Publication details

Customers' Opinion Mining from Extensive Amount of Textual Reviews in Relation to Induced Knowledge Growth

Authors

ŽIŽKA Jan SVOBODA Arnošt

Year of publication 2015
Type Article in Periodical
Magazine / Source Acta Universitatis Agriculturae et Silviculturae Mendelianae Brunensis
MU Faculty or unit

Faculty of Economics and Administration

Citation
Web http://acta.mendelu.cz/63/6/2229/
Doi http://dx.doi.org/10.11118/actaun201563062229
Field Informatics
Keywords text mining; customer opinion analysis; decision trees; decision rules; windowing; large data volumes; machine learning; computational complexity; training-set size
Attached files
Description Not only can the shortage of data be a data mining problem - having too much data may be the cause of difficulty as well. The experimental investigation of the influence of the review number on the knowledge mined from the text documents demonstrated primarily the not surprising cardinal high-time dependence. With the permanent increase of the volume of hotel-service reviews, the CPU time of the text mining process grew strongly non-linearly while the knowledge, expressed in generated semantically relevant words, remained increasing, too, even if its increase was progressively smaller all the time. Among others, the revealed relevant words (or phrases composed of them) can be further used as significant key-words for information retrieval or for defining more detailed topics hidden in text documents. After finishing the above described research, which aimed at revealing relevant words that represented the reviews, a following series of experiments have been started to mine better knowledge that would provide more information understandable by humans: automatically discovering significant phrases composed from relevant words.
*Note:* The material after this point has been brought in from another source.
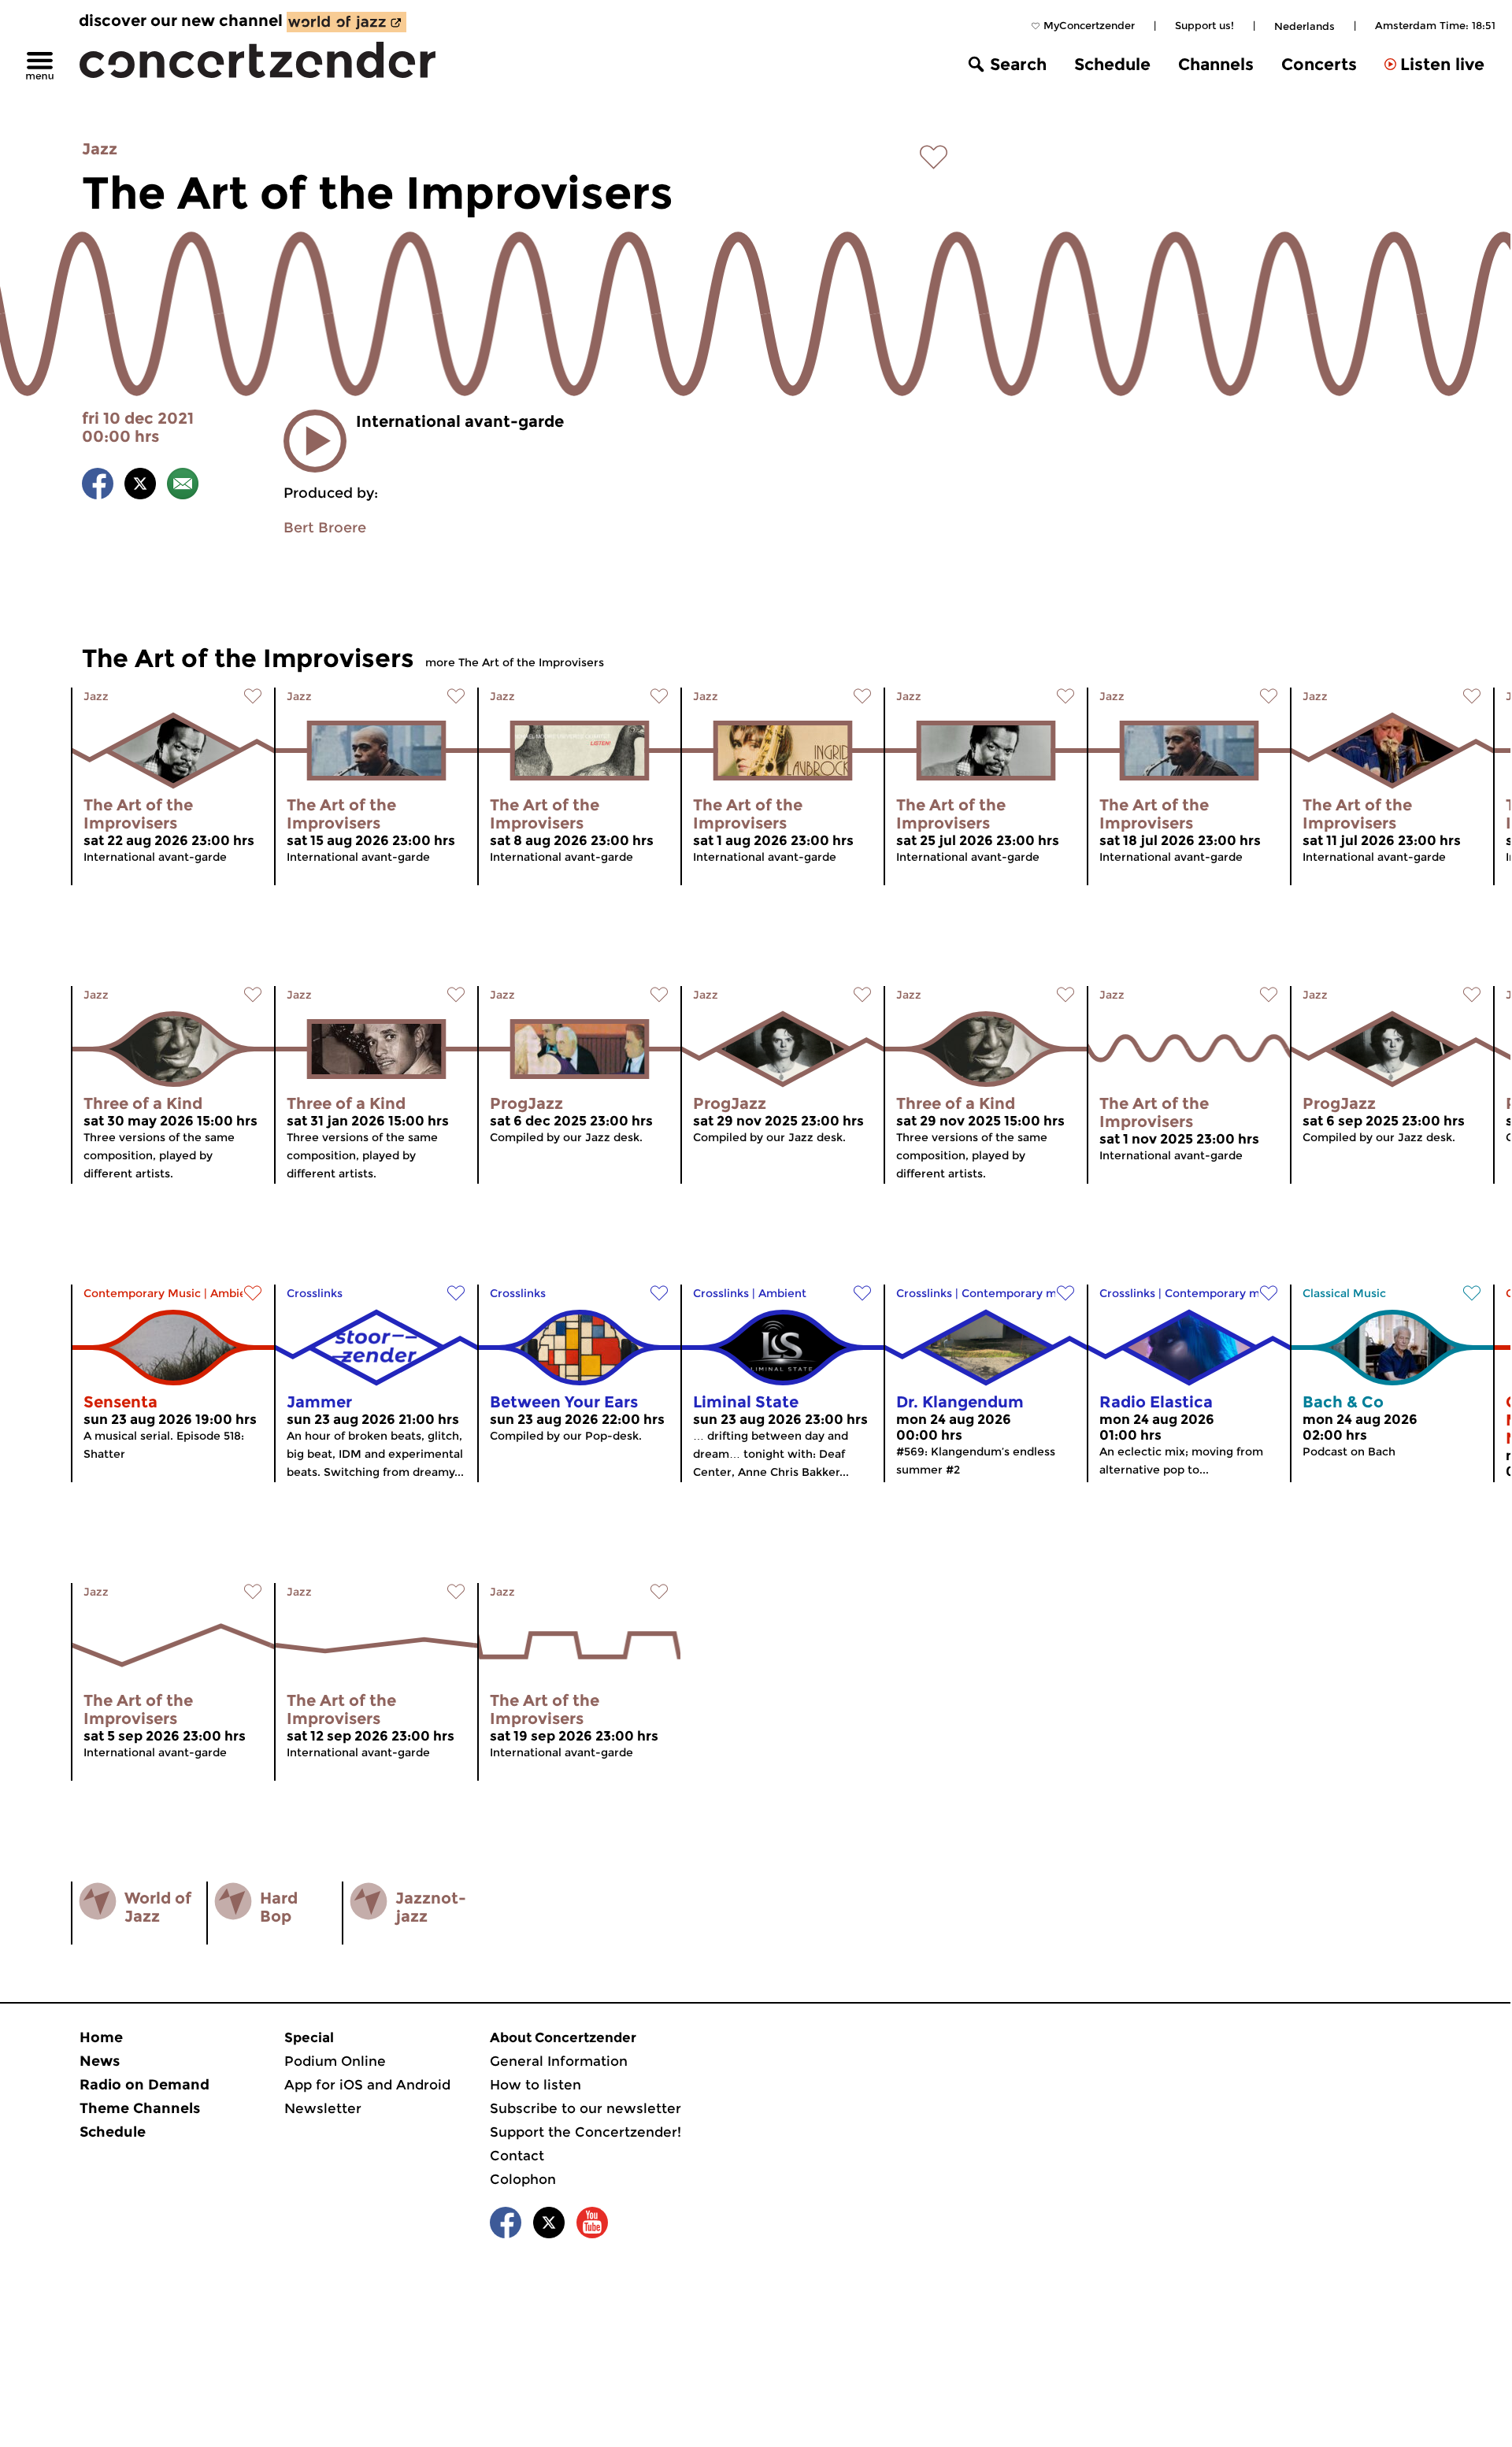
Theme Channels (140, 2108)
To find the phrases, a method of analyzing n-grams (here a contiguous sequence of n words) was applied to reviews written in English, Spanish, German, and Russian. Similar procedures as described in this article, using the same decision-trees/rules tool, data source, and windows containing constantly 100,000 reviews, were used. From the semantic point of view - unlike 1-grams described in this paper - the best phrases were provided by 3-grams, for example, "breakfast very good" (a positive phrase), "no free Internet" (a negative phrase) and so like. Details can be found in Žižka and Dařena (2015).